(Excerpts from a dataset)

'''

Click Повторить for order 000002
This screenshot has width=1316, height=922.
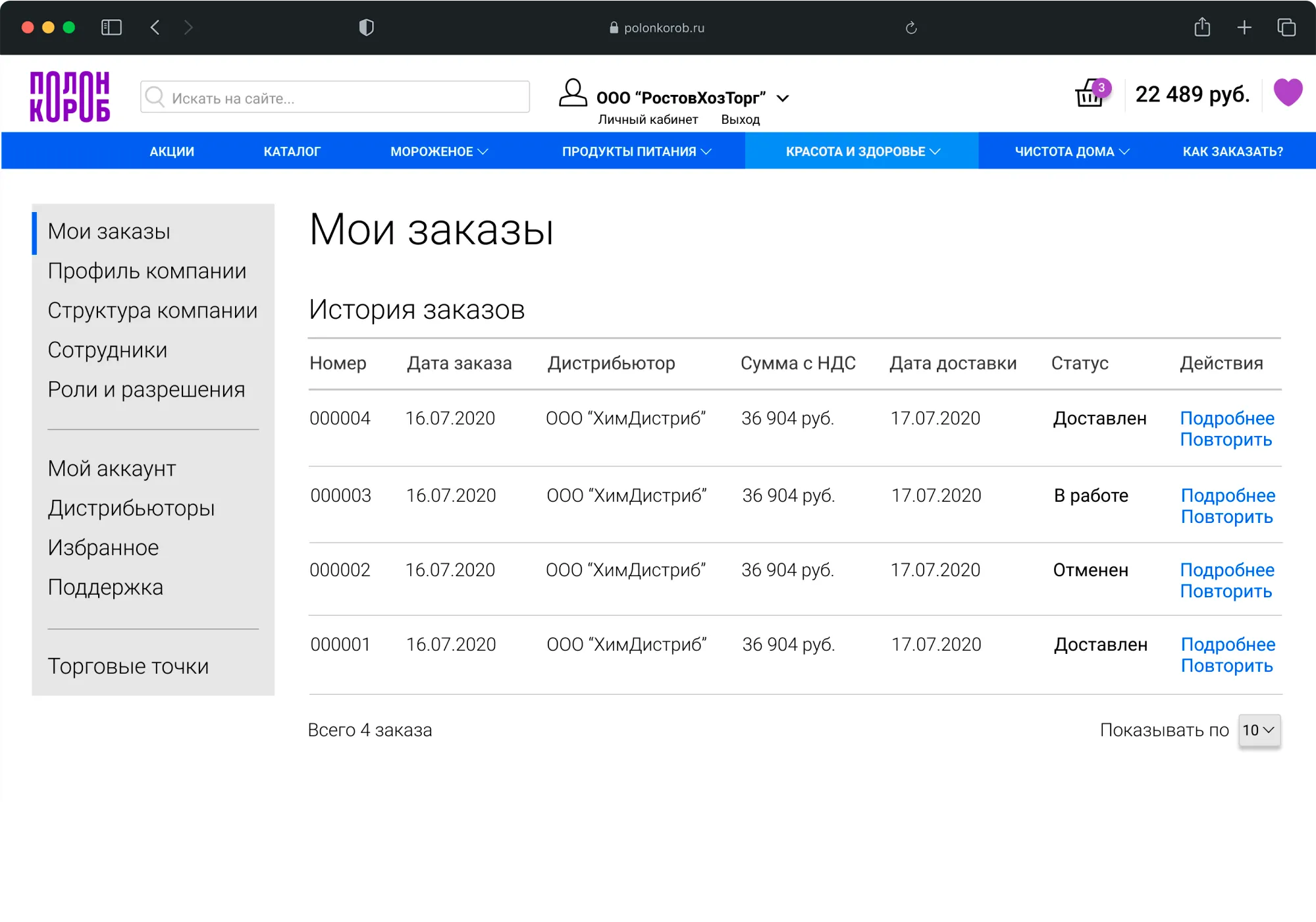click(1225, 591)
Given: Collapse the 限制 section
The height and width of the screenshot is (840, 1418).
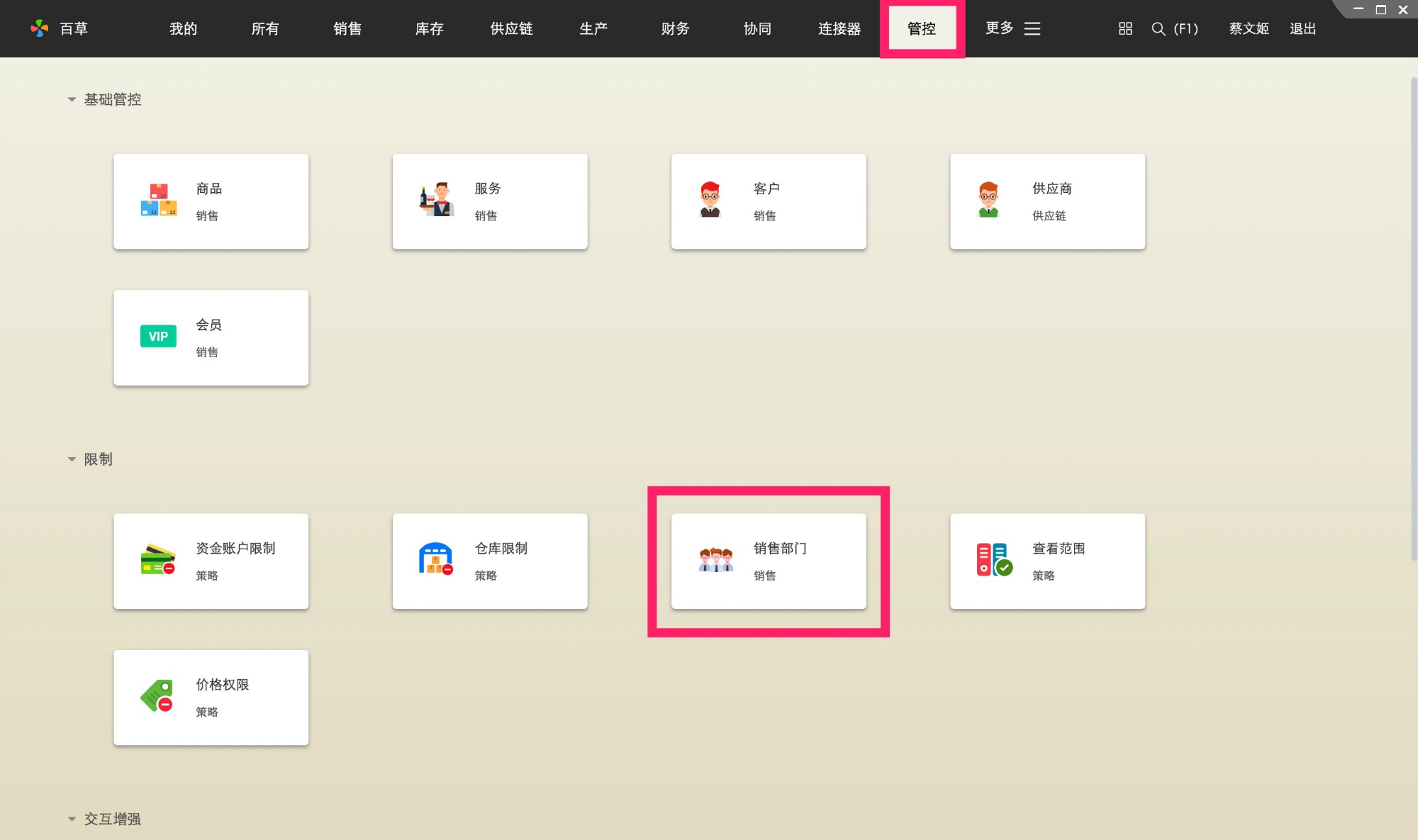Looking at the screenshot, I should coord(72,459).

'''

• Problem statement: Could you copy the lines above exactly and skip the images?

• Exercise output:
Click Повторить for order 000002
This screenshot has width=1316, height=922.
click(1225, 591)
Given: Collapse the 限制 section
The height and width of the screenshot is (840, 1418).
Looking at the screenshot, I should coord(72,459).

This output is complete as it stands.